## What to produce
The expected response is the full listing, retyped exactly, without its images.

*** Material for this task Section Begins ***

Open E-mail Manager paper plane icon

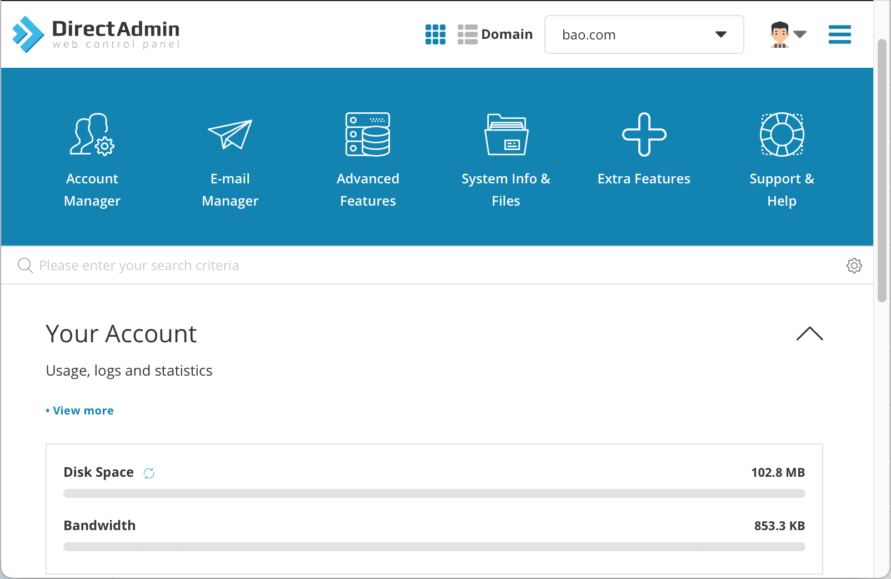click(230, 134)
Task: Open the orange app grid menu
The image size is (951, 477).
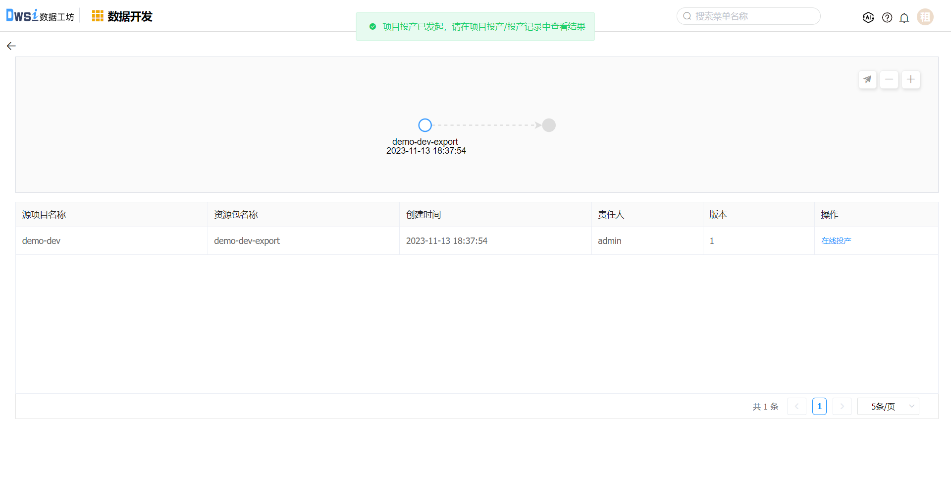Action: pos(98,16)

*** Material for this task Section Ends ***

## Solution for this exercise
Open E-mail Manager paper plane icon

click(230, 134)
Task: Open the orange app grid menu
The image size is (951, 477).
Action: pos(98,16)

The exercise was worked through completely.